Keith Matzdorf, a senior chemical engineering
student at the University of Minnesota Duluth, worked as a
MnTAP intern at Diamond Brands to improve its conversion efficiency
of logs into the products. Changes stemming from the intern's
work helped the company improve product yield at the veneering
step by 11 percent.
Over 4,100 cubic feet of birch logs are
converted to product each day. One of its three manufacturing
lines accounts for nearly 50 percent of the birch consumed.
In the original process, birch logs were veneered into sheets
32.5 inches long, graded to remove sheets with defects like
excess knots and sawed into smaller "cards." The main sources
of waste were from: 1) operators applying the grading criteria
differently, and 2) edge trim waste and the saw kerfs.
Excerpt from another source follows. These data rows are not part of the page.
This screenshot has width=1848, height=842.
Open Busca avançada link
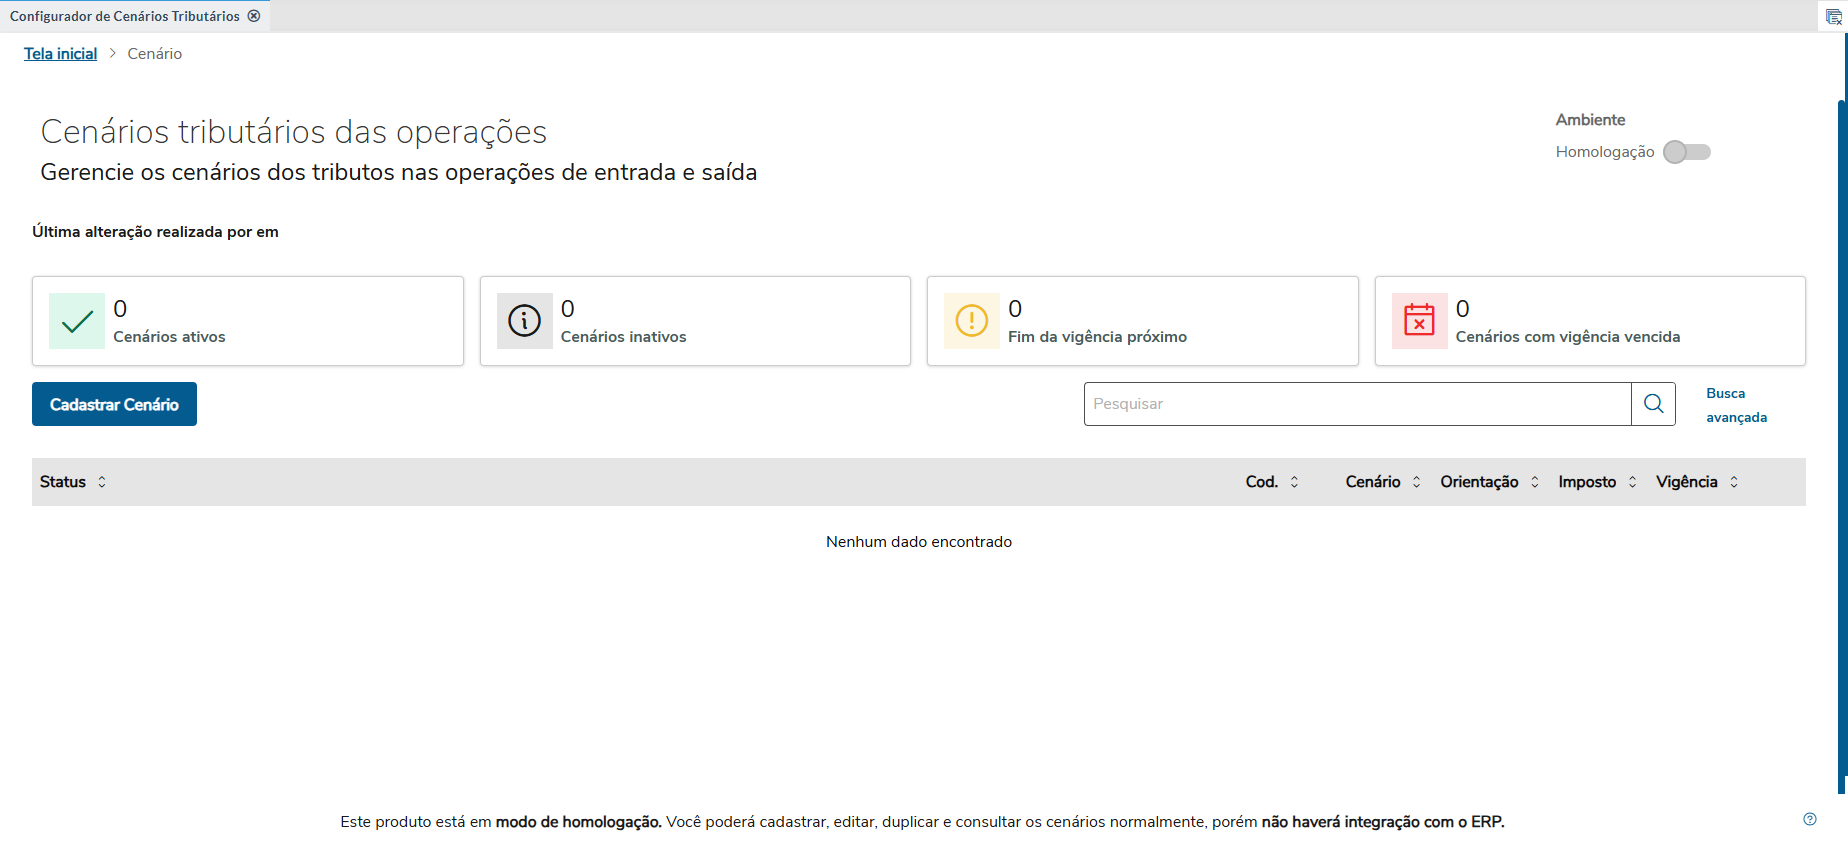tap(1736, 405)
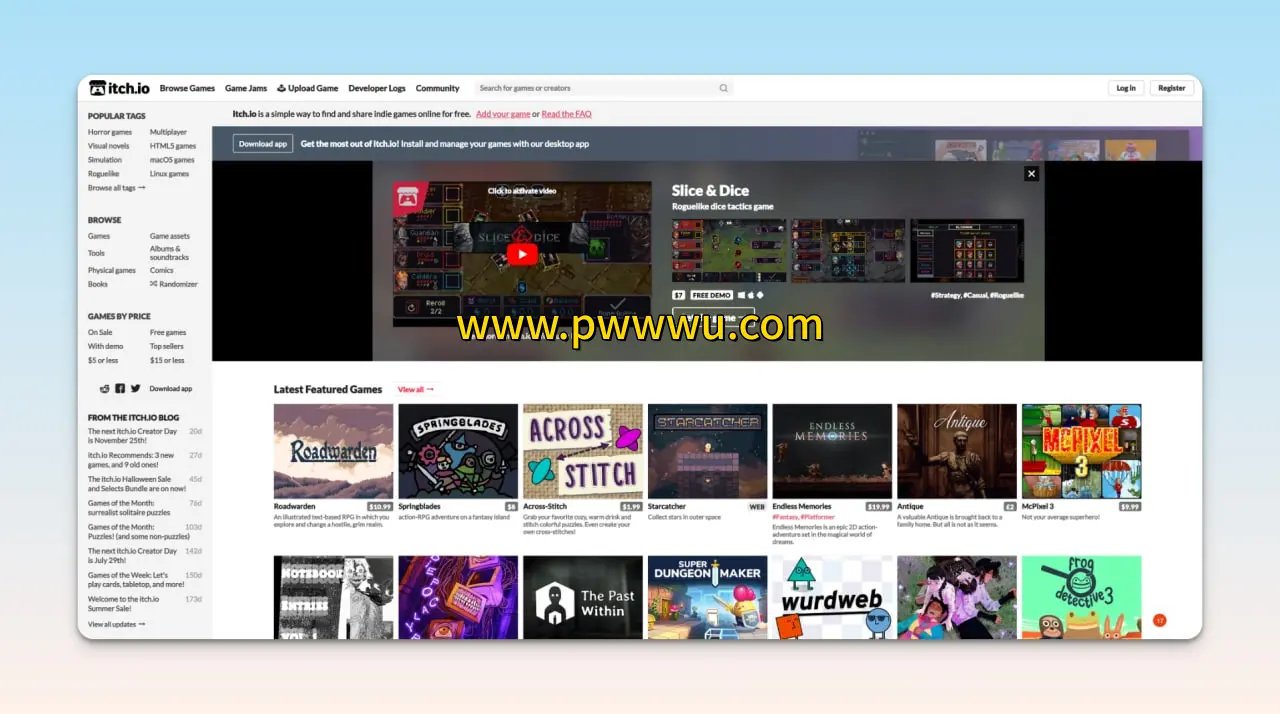Click the search magnifier icon

(x=723, y=88)
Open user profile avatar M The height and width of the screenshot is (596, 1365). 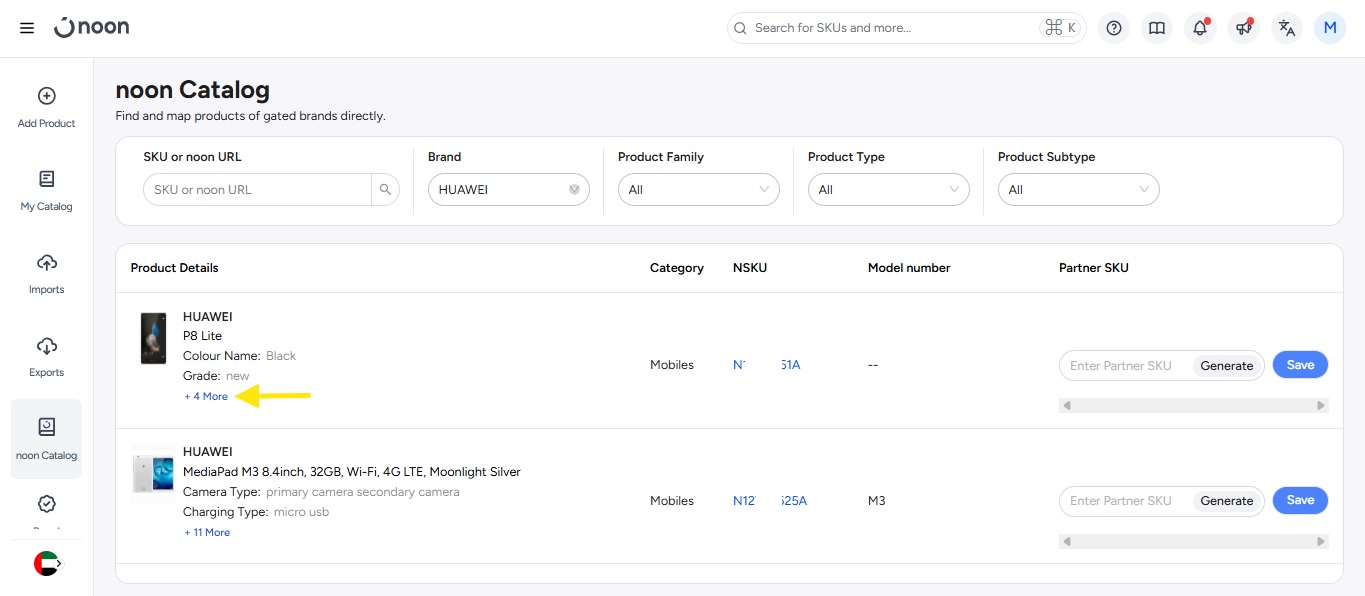coord(1330,28)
This
produced nearly 8,000 pounds of waste per day, almost 10 percent
of the wood passing through this process.
Changes Reduce Waste
A vision system was installed that
automatically grades the veneer sheets against a set standard.
Its consistency and ability to operate at a high speed reduces
the frequency of good veneer being rejected.
Sheet length was increased from 32.5 inches
to 12 feet and the cards were clipped/stamped from the veneer
rather than cut using a saw cut.
These changes helped reduce the waste by
nearly 5,000 pounds per day. The cost to implement the changes
resulted in a payback to Diamond Brands of less than two years.